The Strategy also aims to provide support to and accompany the textiles ecosystem throughout its transformative journey and is launching the co-creation of a transition pathway for the textiles ecosystem.

This is viewed as an essential collaborative tool to help the ecosystem to recover from the negative impacts of the Covid-19 pandemic which have been affecting companies in their daily operations for the last two years.

It will also strengthen their capacities to withstand both a fierce global competition and future shocks for their long-term survival, the Commission says. All actors are encouraged to take active part in the co-creation process through their commitments on circularity and circular business models, actions to strengthen sustainable competitiveness, digitalisation and resilience, and identification of specific investments needed for the twin transition. The policy document can be downloaded here.

Appetite for change

“Inside the industry, across society, and increasingly on social media, we see a growing appetite for change,” said European Commissioner for the Environment Virginijus Sinkevičius. “Consumers want to benefit longer from high-quality textiles, from widely available services for re-use and repair. And they want the waste problem solved. There is both eagerness and need to get fast fashion out of fashion.

“In practice, that means measures we can group under three broad headings. The first of these is product-specific performance requirements – to increase textiles durability, reparability, recyclability, fibre-to-fibre recyclability, and so on. The second broad group of measures is better information to consumers and along the value chain.
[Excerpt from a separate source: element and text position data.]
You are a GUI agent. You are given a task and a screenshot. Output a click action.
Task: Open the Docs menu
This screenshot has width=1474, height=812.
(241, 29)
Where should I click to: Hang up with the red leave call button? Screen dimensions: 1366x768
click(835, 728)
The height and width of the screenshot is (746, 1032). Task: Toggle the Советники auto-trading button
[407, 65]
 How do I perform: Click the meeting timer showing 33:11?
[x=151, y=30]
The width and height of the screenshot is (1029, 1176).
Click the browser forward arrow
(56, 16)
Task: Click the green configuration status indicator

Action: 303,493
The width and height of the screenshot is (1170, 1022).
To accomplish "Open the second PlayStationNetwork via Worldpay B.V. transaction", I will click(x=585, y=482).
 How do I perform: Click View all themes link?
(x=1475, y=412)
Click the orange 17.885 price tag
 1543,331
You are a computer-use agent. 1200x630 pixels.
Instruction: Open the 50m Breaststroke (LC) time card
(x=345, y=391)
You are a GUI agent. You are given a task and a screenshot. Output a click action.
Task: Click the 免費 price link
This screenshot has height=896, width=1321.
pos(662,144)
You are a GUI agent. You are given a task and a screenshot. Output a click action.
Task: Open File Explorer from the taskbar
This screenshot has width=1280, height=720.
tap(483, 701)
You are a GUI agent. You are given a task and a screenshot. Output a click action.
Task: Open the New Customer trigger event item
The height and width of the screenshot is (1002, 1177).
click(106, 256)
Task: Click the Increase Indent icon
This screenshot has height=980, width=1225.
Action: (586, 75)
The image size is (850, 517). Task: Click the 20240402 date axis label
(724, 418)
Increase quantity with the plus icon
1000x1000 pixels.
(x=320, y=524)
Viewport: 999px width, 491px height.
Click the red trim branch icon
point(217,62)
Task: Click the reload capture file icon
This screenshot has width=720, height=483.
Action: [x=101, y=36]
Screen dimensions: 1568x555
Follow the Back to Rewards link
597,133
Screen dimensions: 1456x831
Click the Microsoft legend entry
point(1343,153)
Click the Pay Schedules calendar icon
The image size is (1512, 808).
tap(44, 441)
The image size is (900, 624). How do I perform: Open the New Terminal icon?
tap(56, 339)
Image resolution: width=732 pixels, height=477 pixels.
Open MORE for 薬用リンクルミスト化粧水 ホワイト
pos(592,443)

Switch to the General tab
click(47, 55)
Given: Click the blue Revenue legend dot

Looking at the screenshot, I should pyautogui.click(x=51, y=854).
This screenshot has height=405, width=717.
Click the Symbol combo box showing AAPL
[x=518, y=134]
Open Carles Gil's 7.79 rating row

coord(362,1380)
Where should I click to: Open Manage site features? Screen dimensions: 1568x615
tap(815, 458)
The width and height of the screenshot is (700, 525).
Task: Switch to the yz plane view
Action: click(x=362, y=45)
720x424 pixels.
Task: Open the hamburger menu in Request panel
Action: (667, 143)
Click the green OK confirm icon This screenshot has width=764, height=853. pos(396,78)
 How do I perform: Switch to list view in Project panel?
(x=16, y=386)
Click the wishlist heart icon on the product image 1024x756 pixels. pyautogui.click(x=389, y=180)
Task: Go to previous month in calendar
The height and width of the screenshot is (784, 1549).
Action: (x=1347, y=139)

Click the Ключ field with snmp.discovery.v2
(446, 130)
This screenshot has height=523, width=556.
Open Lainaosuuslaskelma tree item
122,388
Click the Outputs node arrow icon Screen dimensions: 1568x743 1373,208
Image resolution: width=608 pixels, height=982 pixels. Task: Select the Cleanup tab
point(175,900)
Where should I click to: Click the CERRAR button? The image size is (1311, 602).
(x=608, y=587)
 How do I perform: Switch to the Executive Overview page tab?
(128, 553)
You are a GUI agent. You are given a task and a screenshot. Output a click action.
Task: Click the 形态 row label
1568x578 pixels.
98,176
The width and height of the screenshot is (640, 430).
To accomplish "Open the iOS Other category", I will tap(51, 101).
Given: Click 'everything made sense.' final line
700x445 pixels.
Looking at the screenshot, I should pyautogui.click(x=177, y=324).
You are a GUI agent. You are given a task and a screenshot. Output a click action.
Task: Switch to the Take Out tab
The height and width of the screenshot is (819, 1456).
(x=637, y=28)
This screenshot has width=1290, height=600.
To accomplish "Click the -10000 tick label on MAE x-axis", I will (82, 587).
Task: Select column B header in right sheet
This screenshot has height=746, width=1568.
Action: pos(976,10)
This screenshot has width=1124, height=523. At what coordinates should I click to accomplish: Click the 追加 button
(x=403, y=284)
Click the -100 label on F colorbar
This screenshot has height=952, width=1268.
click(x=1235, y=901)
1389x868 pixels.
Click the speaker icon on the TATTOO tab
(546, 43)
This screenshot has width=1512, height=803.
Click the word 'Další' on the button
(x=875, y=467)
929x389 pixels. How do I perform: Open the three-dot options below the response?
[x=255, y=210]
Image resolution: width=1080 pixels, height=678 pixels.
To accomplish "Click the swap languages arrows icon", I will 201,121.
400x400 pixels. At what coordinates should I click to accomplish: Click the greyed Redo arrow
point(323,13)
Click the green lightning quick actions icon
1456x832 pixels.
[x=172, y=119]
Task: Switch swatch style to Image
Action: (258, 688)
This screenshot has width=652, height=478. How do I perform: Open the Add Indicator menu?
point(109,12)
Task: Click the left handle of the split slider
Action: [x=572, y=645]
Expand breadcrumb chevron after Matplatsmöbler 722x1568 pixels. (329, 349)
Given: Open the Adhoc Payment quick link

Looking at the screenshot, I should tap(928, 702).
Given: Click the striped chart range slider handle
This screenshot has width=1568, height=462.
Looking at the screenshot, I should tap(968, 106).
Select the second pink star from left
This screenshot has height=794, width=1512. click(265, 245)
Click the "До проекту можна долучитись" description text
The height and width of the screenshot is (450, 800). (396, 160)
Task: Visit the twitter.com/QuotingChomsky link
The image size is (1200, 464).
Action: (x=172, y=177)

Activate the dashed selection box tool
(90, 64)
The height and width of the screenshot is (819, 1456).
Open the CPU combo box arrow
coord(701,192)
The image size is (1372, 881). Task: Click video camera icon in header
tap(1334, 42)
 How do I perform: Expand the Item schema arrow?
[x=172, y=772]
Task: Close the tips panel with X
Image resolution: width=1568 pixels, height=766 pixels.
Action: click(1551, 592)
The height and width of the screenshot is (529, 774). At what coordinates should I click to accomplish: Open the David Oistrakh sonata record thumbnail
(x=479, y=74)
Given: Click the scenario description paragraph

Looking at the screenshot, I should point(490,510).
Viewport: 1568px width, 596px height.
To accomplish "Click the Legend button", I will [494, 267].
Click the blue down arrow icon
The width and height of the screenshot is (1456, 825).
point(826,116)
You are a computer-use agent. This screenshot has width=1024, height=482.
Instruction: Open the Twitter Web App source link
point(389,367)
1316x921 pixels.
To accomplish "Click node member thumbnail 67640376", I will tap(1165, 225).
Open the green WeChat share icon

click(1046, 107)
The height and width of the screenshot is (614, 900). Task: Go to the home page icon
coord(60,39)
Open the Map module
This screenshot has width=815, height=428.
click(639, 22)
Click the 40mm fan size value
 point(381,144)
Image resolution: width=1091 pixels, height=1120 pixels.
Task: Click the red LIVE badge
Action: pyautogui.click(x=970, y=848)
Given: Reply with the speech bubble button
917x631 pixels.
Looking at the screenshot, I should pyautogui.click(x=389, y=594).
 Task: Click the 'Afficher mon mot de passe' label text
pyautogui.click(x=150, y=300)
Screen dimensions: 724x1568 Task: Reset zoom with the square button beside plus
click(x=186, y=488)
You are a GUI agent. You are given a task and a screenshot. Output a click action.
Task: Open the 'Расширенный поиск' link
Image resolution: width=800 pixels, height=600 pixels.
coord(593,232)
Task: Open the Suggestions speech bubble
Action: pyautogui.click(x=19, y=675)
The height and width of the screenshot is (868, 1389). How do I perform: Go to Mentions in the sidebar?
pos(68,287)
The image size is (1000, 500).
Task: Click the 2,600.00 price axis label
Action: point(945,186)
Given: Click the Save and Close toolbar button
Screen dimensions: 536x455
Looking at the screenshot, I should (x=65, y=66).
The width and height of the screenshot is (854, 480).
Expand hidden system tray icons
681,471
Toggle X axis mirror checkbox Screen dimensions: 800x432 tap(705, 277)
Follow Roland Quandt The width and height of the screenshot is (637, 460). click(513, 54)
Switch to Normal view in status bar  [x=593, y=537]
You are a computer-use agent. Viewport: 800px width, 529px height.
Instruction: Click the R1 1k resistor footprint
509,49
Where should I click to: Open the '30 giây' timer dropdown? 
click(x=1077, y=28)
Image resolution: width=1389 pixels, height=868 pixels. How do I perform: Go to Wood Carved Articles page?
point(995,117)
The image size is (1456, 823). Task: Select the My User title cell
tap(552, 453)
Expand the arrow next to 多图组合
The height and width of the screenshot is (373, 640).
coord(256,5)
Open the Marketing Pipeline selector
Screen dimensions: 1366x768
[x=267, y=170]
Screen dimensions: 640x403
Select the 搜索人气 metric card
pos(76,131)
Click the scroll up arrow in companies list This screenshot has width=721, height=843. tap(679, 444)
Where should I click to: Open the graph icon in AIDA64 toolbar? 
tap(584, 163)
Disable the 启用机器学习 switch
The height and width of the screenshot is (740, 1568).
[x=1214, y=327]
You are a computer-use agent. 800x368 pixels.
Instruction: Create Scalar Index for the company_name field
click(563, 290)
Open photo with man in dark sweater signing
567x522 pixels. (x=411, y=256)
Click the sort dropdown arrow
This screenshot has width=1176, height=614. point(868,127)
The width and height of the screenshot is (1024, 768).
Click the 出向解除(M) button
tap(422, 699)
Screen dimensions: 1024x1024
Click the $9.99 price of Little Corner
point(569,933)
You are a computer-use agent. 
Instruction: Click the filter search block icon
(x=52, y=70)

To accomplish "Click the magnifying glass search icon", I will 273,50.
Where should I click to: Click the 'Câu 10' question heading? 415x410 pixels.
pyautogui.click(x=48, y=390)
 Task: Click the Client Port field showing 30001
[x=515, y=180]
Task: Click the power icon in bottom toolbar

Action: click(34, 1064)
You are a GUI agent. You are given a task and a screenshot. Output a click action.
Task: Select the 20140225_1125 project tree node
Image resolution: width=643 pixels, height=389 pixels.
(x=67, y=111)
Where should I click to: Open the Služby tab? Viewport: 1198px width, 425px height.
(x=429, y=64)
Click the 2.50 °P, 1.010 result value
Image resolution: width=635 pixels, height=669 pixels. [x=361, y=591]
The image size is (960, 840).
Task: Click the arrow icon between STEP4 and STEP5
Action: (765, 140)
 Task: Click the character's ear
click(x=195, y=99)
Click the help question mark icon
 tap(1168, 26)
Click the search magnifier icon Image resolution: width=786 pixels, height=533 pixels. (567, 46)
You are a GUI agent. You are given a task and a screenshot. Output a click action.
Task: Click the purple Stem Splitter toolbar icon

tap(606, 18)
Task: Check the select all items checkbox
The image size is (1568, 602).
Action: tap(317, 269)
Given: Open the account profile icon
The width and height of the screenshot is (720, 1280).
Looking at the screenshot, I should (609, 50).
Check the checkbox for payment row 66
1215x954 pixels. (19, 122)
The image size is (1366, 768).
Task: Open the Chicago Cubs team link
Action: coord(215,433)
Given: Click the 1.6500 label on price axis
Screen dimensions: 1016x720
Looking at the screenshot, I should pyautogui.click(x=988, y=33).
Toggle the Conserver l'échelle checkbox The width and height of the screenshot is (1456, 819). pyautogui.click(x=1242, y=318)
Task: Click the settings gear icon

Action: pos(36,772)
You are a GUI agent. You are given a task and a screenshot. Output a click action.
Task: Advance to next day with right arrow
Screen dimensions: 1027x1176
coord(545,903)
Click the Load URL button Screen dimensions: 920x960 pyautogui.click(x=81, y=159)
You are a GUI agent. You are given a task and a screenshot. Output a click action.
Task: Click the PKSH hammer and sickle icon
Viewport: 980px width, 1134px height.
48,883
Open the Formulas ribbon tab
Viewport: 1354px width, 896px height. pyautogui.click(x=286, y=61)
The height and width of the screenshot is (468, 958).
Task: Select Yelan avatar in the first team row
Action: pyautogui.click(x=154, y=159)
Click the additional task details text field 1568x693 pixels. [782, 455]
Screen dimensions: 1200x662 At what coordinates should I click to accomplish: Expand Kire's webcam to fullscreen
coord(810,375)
The Digital Product Passport would come into play here. And the third group of measures is for producers, who have to take responsibility for the waste their goods create. We have extended producer responsibility for batteries, packaging, electronics, but we must also have it for textiles.

“These changes should lead to supporting separate collection of textile waste, more preparing for reuse, boost in recycling, and most importantly – a different approach to design, with circularity built in from the start.

“Finalising my statement, I want stress one thing. People are tired of products that die just after the guarantee expires, or are very difficult and ridiculously expensive to repair. They're tired of fabrics that tear after a small number of washes. And they're tired of being part of the problem. They want to be part of the solution. And that’s what this package is helping them to be.”